Moreover, as shown in FIGS. 7 and 8, pump body 11 includes a suction port 21 which has a substantially arc recessed shape, which is formed on an inner side surface of end wall 11a of pump body 11 radially outside bearing hole lib, which is opened in a region (hereinafter, referred to as “volume increasing region”) that the volumes of pump chambers PR are increased by the pump operation by the pump constituting section, and into which the hydraulic fluid is introduced from balancer apparatus 1 through suction opening 21a (described later). Furthermore, pump body 11 includes a discharge port 22 which has a substantially arc recessed shape, which is formed in a region (hereinafter, referred to as “volume decreasing region”) in which the volumes of pump chambers PR are decreased, on a downstream side of the volume decreasing region, and which is arranged to introduce the hydraulic fluid discharged from pump chambers PR to discharge opening 22a (described later). Moreover, pump body 11 includes a switching port 23 which has a substantially arc recessed shape, which is formed on an upstream side of the volume decreasing region, which can switch to serve as the suction port 21 or the discharge port 22 in accordance with the hydraulic fluid pressure within the engine, that is, the discharge pressure. Discharge port 22 and switching port 23 confront suction port 21 so as to sandwich bearing hole lib.

Suction port 21 includes an induction portion 24 which is formed integrally with suction port 21, which is located in a substantially central position of suction port 21 in a circumferential direction, and which protrudes toward a first spring receiving chamber 28 (described later). Moreover, suction port 21 includes suction opening 21a which is formed near a boundary portion between induction portion 24 and suction port 21, on a start end side of suction port 21, which penetrates end wall 11a of pump body 11, and which is opened to the outside to be connected with the suction passage within balancer apparatus 1. With this, the hydraulic pressure which is sucked from the oil pan through oil strainer 8, and introduced through the suction passage to suction opening 21a is supplied through induction portion 24 and suction port 21 to the pump chambers PR positioned in the volume increasing region, by the negative pressure generated by the pump operation by the pump constituting section. Suction opening 21a and also induction portion 24 are connected with a low pressure chamber 36 (described later) formed radially outside cam ring 17. Suction opening 21a is arranged to introduce the hydraulic pressure with the low pressure which is the suction pressure, to low pressure chamber 36. In the oil pump according to the present invention, a low pressure portion is entire region which becomes the suction pressure connected with suction port 21. This low pressure portion is mainly constituted by suction port 21, induction portion 24 and low pressure chamber 36 which are adjacent to suction port 21, and so on.

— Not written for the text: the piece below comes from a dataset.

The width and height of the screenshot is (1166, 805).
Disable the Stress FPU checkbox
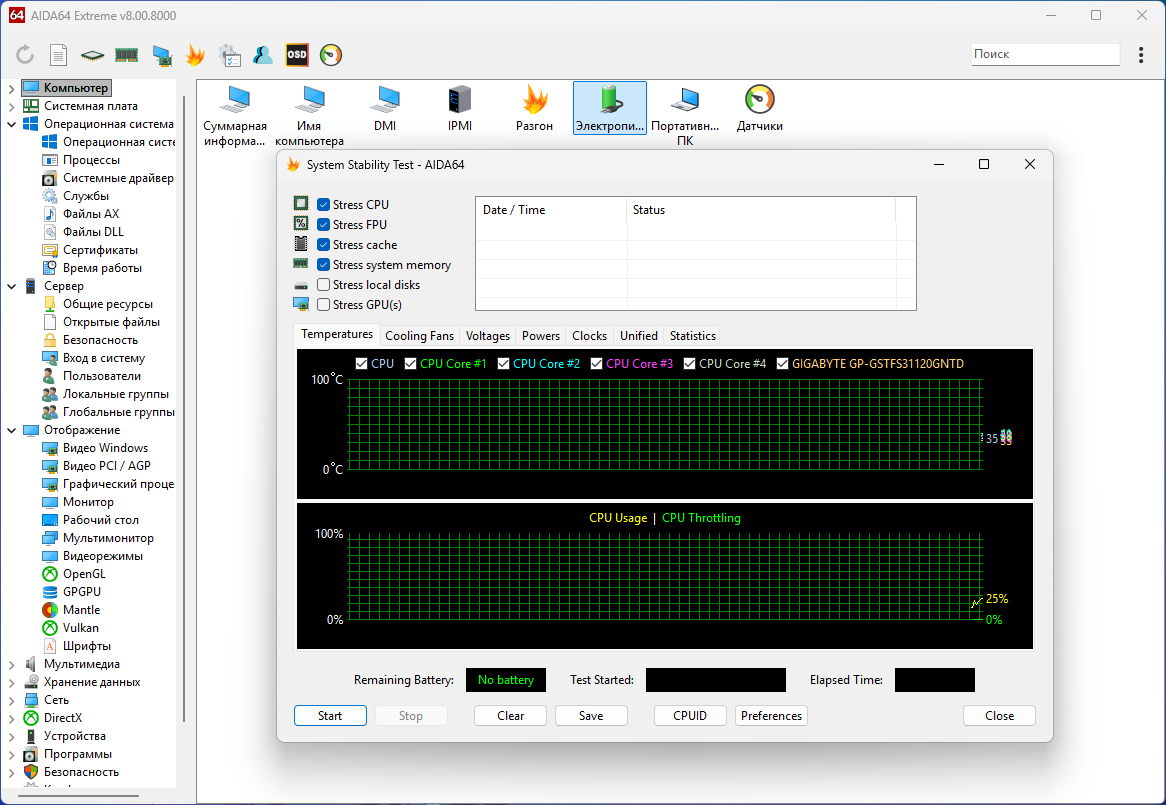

Discharge port 22 includes a discharge opening 22a which is located on a terminal end side of discharge port 22, which penetrates end wall 11a of pump body 11, and which is opened to the outside to be connected with the discharge passage within the balancer apparatus 1. With this, the hydraulic fluid pressurized by the pump operation by the pump constituting section, and discharged to discharge port 22 is supplied from discharge opening 22a through the discharge passage, and an oil main gallery (not shown) provided in the cylinder block, to the sliding portions within the engine, the valve timing control apparatus, and so on. In this case, discharge opening 22a is provided to protrude in the radially outward direction with respect to the circumferential ends of discharge port 22. An outside half of discharge opening 22 is connected through a first connection passage 38 (described later) formed within cam ring 17, to a discharge port 32 (a second connection hole 32a) (described later) formed in cover member 12.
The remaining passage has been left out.